Hier.
Hier j’ai tout envoyé voler.

Hier j’ai regardé la vérité en face.
Mon ventre s’est déchiré dans une brûlure très forte.
Enfin les larmes sont montées.
Enfin j’ai pu les laisser couler.
Enfin j’ai étouffé un cri.
Enfin j’ai abandonné.

Il m’était si difficile de ne pas attendre.
J’ai inventé une raison dont je ne suis pas même certaine.
J’ai pensé avec la clairevoyance des autres.
J’ai cessé toute rêverie.
Après tous ces mois à attendre, à espérer, à croire et ne plus croire, à peiner, à ne pas comprendre, à subir, à sourire, à subir, à sourire.
J’ai appuyé sur un bouton tout rond.
Un bouton qui m’a délivrée.
Un bouton sur lequel j’aurai déjà dû avoir appuyé.
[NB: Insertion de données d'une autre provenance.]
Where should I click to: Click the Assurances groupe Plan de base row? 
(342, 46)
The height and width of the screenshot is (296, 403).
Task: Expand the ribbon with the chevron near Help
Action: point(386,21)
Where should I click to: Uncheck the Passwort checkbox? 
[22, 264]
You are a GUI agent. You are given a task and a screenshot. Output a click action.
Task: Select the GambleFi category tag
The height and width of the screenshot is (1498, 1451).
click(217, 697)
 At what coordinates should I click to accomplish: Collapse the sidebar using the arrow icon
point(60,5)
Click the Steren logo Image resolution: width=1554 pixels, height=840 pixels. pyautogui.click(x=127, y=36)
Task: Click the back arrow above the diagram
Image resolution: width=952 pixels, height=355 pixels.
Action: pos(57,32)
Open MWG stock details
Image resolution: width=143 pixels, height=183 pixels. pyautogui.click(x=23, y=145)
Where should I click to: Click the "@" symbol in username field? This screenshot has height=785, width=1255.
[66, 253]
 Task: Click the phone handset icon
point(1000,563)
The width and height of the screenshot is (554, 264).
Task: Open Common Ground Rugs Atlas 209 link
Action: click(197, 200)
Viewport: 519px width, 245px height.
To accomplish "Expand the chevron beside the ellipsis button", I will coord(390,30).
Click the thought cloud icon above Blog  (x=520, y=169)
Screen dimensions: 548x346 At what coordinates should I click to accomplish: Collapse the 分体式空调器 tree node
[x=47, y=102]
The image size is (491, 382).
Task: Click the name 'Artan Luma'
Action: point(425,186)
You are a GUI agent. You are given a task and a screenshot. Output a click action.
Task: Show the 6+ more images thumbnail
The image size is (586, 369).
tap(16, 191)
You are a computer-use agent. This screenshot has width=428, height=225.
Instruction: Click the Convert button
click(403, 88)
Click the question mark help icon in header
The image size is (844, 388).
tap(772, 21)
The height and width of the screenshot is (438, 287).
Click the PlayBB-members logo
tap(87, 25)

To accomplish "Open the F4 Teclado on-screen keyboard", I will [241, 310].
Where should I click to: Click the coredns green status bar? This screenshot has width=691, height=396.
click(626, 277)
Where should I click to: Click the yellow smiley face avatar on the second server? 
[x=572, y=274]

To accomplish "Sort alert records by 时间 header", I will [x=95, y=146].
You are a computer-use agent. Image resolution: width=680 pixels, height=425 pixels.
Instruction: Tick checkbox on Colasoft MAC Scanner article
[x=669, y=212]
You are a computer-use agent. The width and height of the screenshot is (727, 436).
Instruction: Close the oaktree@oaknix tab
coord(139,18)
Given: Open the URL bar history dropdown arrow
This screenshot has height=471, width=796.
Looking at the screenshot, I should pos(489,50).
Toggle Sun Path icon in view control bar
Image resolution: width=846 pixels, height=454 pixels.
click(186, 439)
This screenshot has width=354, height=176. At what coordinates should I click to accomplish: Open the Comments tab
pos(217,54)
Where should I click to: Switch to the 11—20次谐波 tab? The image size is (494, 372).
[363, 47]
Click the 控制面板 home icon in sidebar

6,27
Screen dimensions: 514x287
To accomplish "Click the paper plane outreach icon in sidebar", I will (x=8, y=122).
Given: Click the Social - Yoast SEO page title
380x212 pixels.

Que vais-je garder à présent ?

Je vais me souvenir de cette nuit où tu me regardais avec ta tête d’enfant tombé des nues.
Tes yeux qui trahissaient l’envie.
Je vais me souvenir d’avoir dansé toute la nuit avec le sourire.
Je vais me souvenir que tu me regardais encore.
Je vais me souvenir de ce moment où tu es venu danser à côté de moi, ou je t’ai senti me frôler.
Je vais me souvenir du petit matin ou j’étais assise à côté de la musique, la tête et les mains se balançant au rythme. Mes yeux fermés. L’esprit aérien.
Je vais me souvenir du moment où j’ai ouvert les yeux et où tu me souriais.
Je vais me souvenir de ce moment précis où mon corps a été traversé d’une foudre chaude qui m’a surprise.
Je vais me souvenir que j’ai tourné la tête pour voir si tu ne souriais pas à une autre que moi.
Je vais me souvenir d’avoir souri de plaisir et de timidité.
Je vais me souvenir avoir refermé les yeux pour continuer à danser.
Je vais me souvenir que tu dansais encore en me regardant quand je les ai ouverts à nouveau.
Je vais me souvenir que tu m’as bousculée ensuite.
Je vais me souvenir m’être demandé si je devais venir te chercher.
Je vais me souvenir que lorsque tu es parti, tu t’es retourné.
Je vais me souvenir être rentrée en France avec quelque chose en moi que je ne comprenais pas.
Je vais me souvenir t’avoir recherché et trouvé.
Je vais me souvenir que nous avions envie l’un de l’autre.
Je vais me souvenir que je t’ai senti pas bien sûr de toi et que c’était rassurant.
Je vais me souvenir de cette photo d’un ciel orageux.
Je vais me souvenir avoir attendu trop longtemps.
Je vais me souvenir avoir trop rêvé.
Je vais me souvenir que tu es parti sans te retourner.
Je vais me souvenir qu’avec tous ces mois, tous ces rêves, tout ce désir, j’ai retrouvé des envies, une féminité, un maintien, un jardin, un secret.
Je vais me souvenir de ta première question.
Je vais me souvenir que tu auras été une bonne chose pour moi à ce moment de ma vie.
Je vais me souvenir que les coups de foudres sont rares et totalement fous.
Je vais me souvenir qu’ils pendent le cœur aux étoiles.
Je vais me souvenir que le vent y souffle trop fort là-haut.
Je vais me souvenir que j’ai ressenti à nouveau.

 

Magali

22.09.15

Dessin au feutre et crayon de couleur sur papier blanc : une silhouette féminine remplie de larmes et de fleurs. Derrière elle, qui l’auréole jusqu’aux épaules, une épaisse bulle noire.

Illustration par N.O.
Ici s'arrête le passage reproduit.